Team Edward or Team Jacob. Team Obama or Team Romney. Life is full of choices, and today... I've never been so conflicted.
When news broke that Hostess will shut its cream-filled doors forever, I wasn't sure what to feel. On the one hand, I panicked. "O, the humanity!" I thought. "My 13-month-old will grow up never knowing the wonders of Wonderbread! The holiness of Ho Hos! AND GOOD GOD, NO TWINKIES?!" After all, it's the stuff I grew up on. I'm pretty sure I'm the only person in the brand's history to favor the orange cupcakes. I have fond childhood memories of my brother and I using Muppets water glasses (from a Happy Meal, of course) to cut out "bread circles" of Wonderbread at dinnertime, thus elevating the boring old white slices into something -- dare I say -- totally elegant.
And now... they're gone. Or they will be. Whatever.
I say whatever, because the other side of me is jumping for joy with a jump rope, Michelle Obama-style. After all, isn't this stuff the Devil's snack food that health experts have warned us for years now not to eat?
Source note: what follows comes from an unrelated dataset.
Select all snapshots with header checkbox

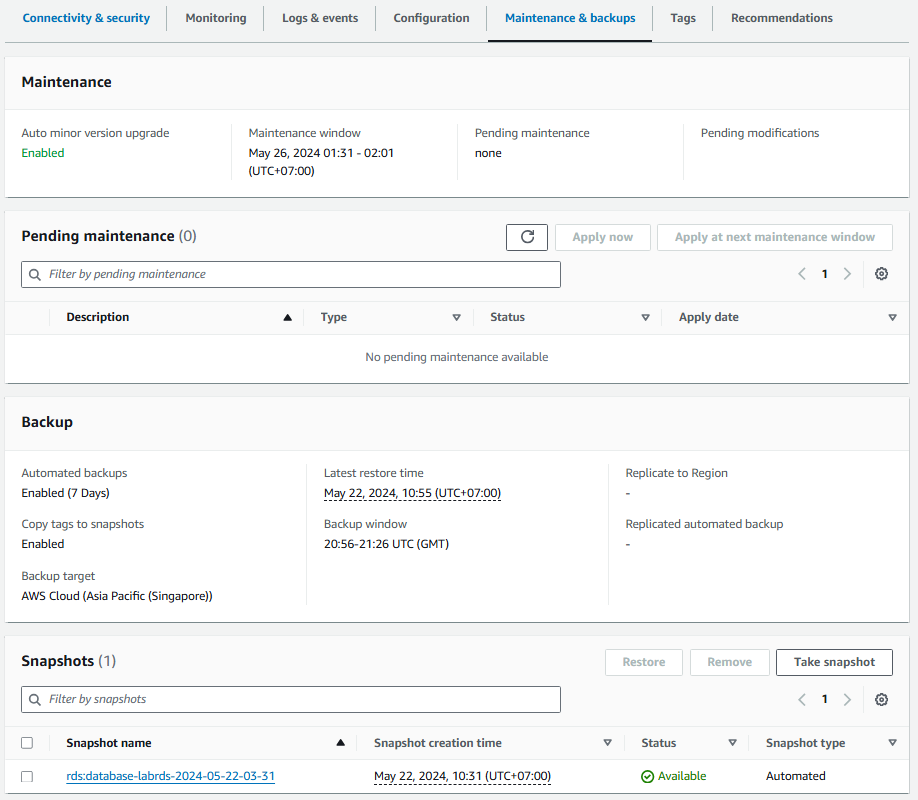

Processed flour, too much sugar, hydrogenated oils? So maybe, shouldn't we all see this as a victory for the suffering health of our children?
And therein lies the problem. Parents, we don't know what to feel. We want to give our kids the nostalgically happy Ding-Dongy-iest, McNuggety-ist childhood we all remember with such fondness, but we're torn. I felt like a criminal when I snuck my daughter 1/100th of a fun-sized candy bar under the cover of night on Halloween. In public, I give her organic vegetables and talk loudly about the big batch of squash I steamed and pureed that morning. But at home, my husband and I think it's pretty darn cute the way her eyes light up when she eats nougat.
So what's it gonna be, America? Should we celebrate, or mourn? What do you think? And really, does it matter? Because we all know that the Twinkie I will go out and buy for her today (if the snack hoarders haven't hoarded them all already) will be perfectly safe to eat on her wedding day. In approximately twenty-five to fifty-five years.